**AIM OF THE TASK**: Copy out word for word the part of the data below that starts with the line containing "Task: Toggle the Navigate side panel" and runs to the end of the data. Leave the pictures out.

====== THE INPUT ======

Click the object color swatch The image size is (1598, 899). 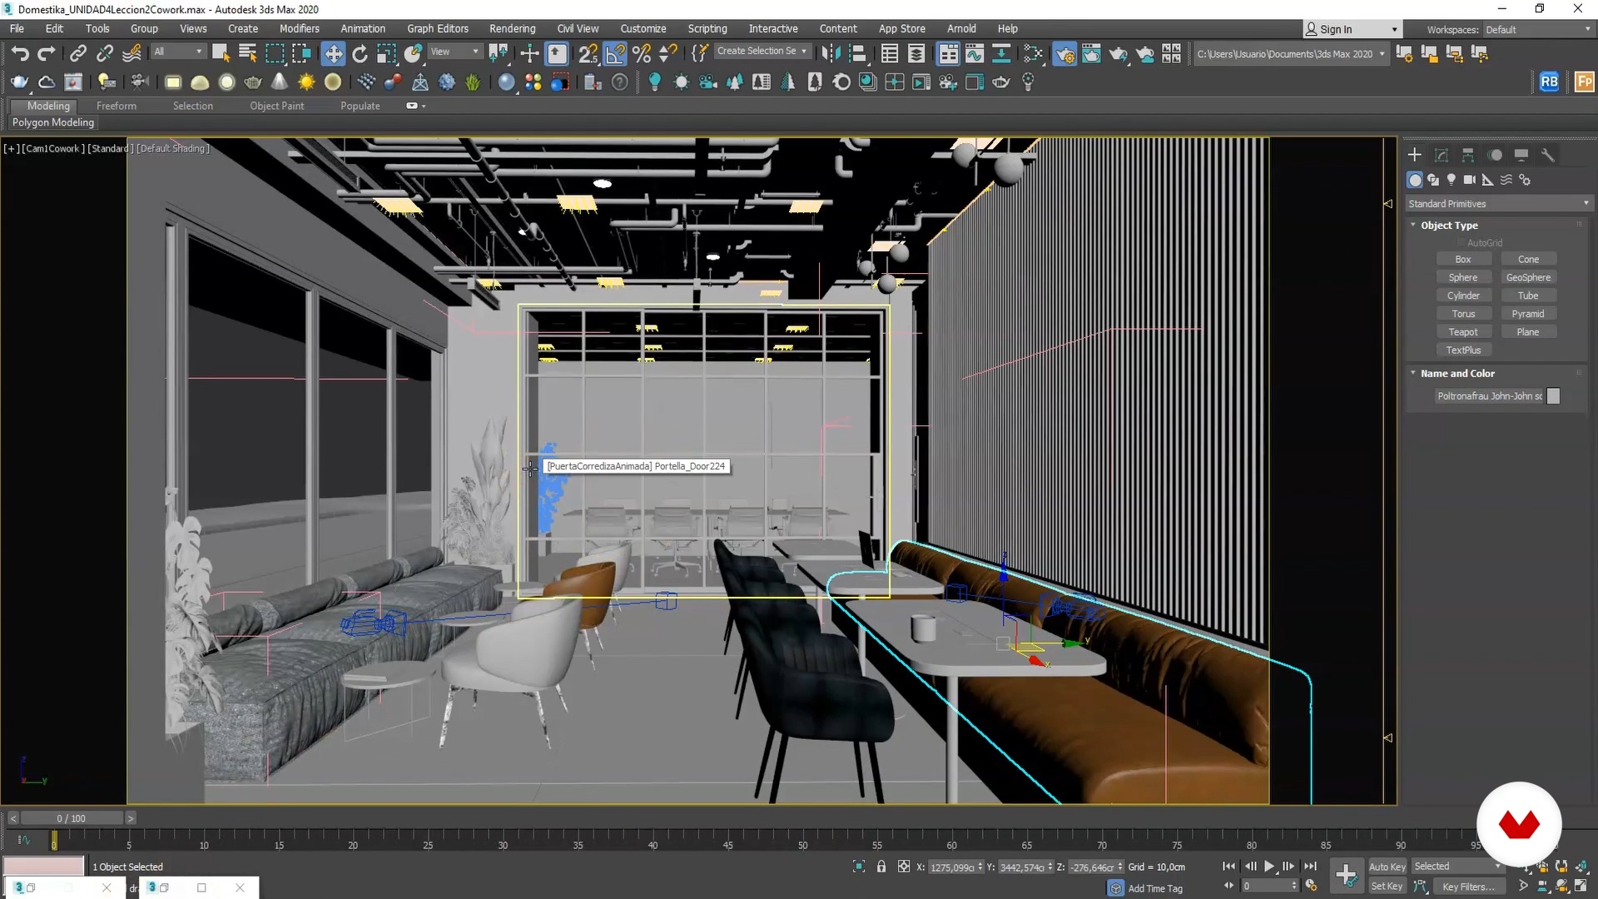pyautogui.click(x=1553, y=396)
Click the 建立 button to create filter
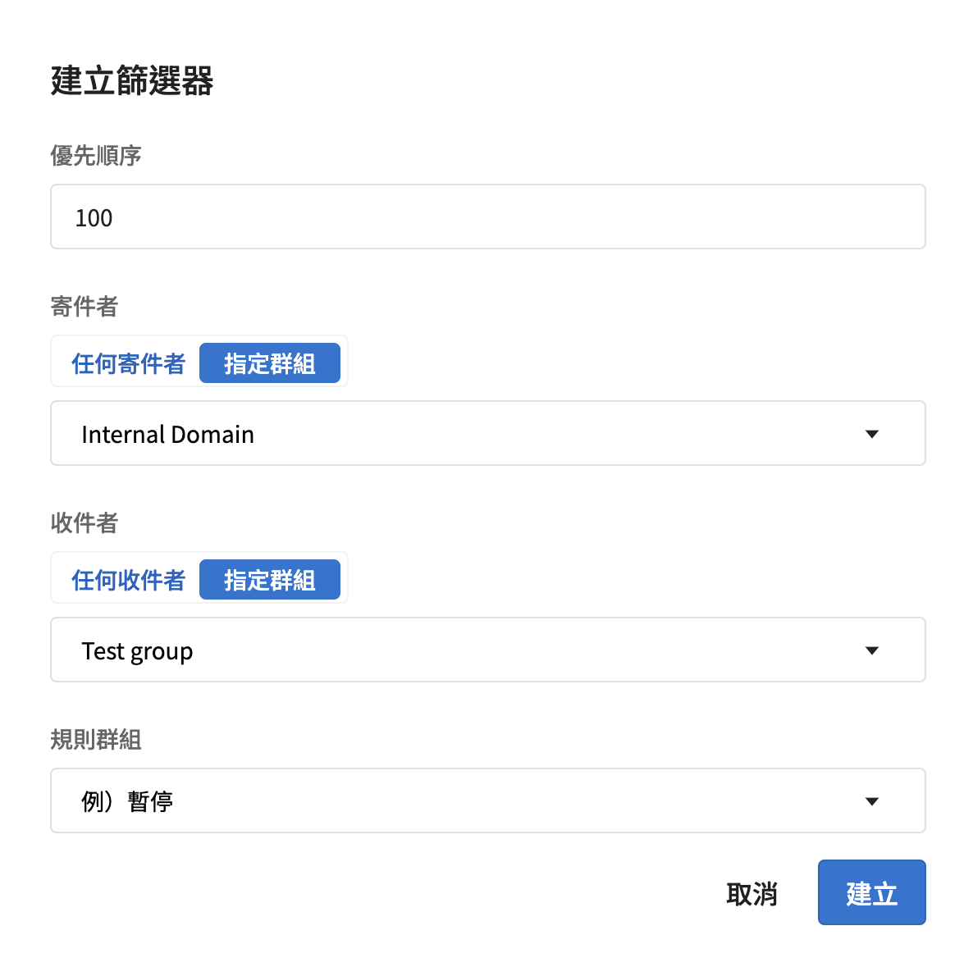 pyautogui.click(x=871, y=892)
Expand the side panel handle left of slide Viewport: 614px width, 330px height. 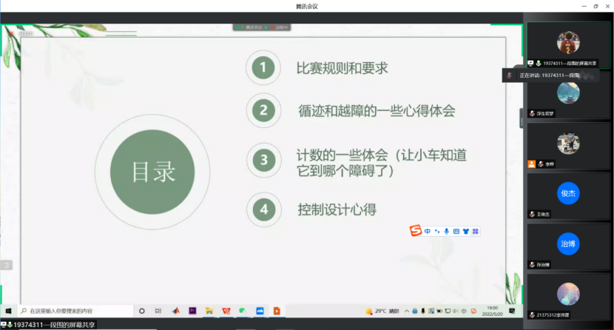coord(6,264)
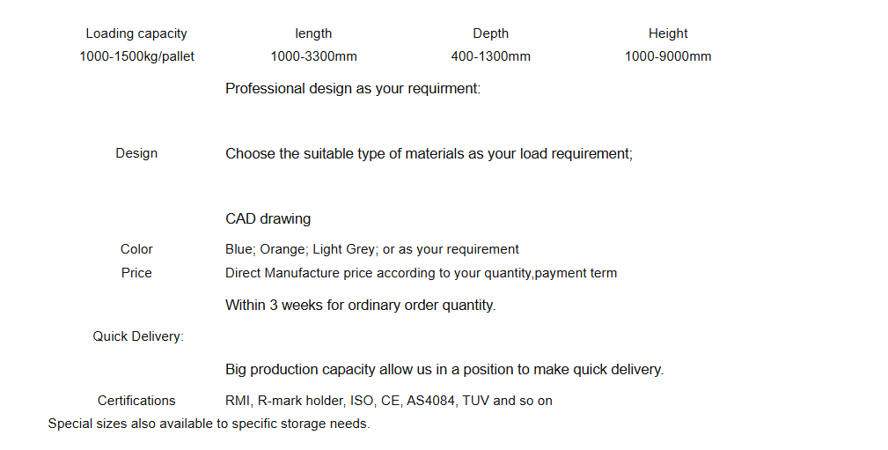The height and width of the screenshot is (450, 888).
Task: Select the 400-1300mm depth value
Action: click(490, 56)
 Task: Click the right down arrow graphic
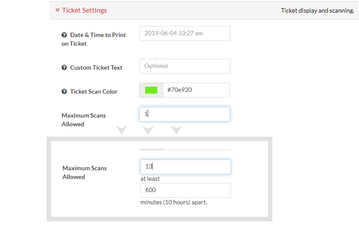pyautogui.click(x=176, y=130)
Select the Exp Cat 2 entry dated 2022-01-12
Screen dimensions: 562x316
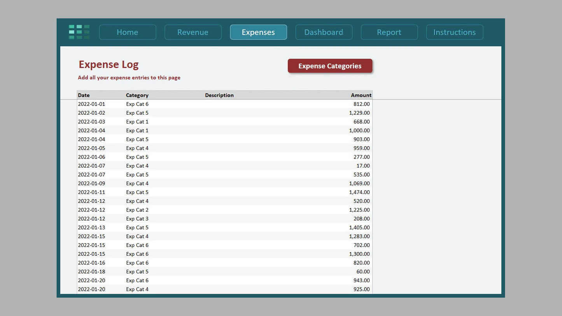click(x=137, y=210)
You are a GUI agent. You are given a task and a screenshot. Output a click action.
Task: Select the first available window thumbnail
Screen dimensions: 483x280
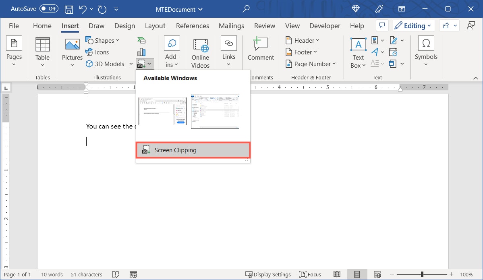pyautogui.click(x=162, y=111)
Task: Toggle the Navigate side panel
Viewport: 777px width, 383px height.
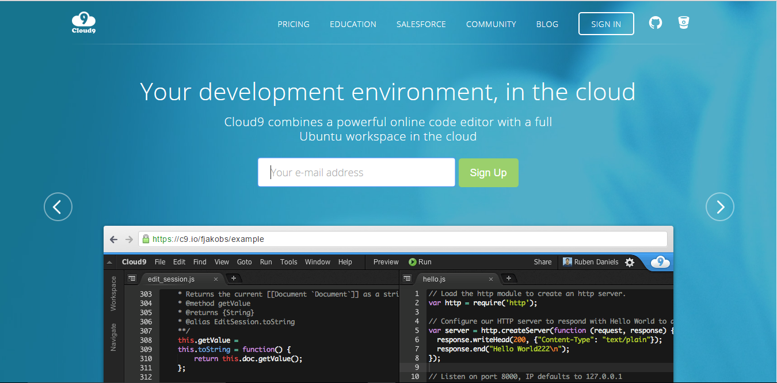Action: (x=113, y=337)
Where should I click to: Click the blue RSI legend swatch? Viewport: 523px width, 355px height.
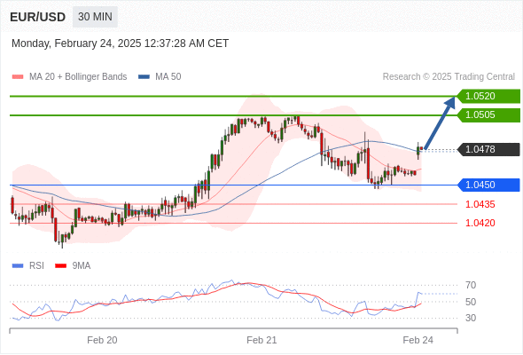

======

**ANSWER TO THE TASK**:
Task: Toggle the Navigate side panel
Viewport: 777px width, 383px height.
Action: (x=113, y=337)
Where should I click to: Click the blue RSI legend swatch? Viewport: 523px width, 355px height.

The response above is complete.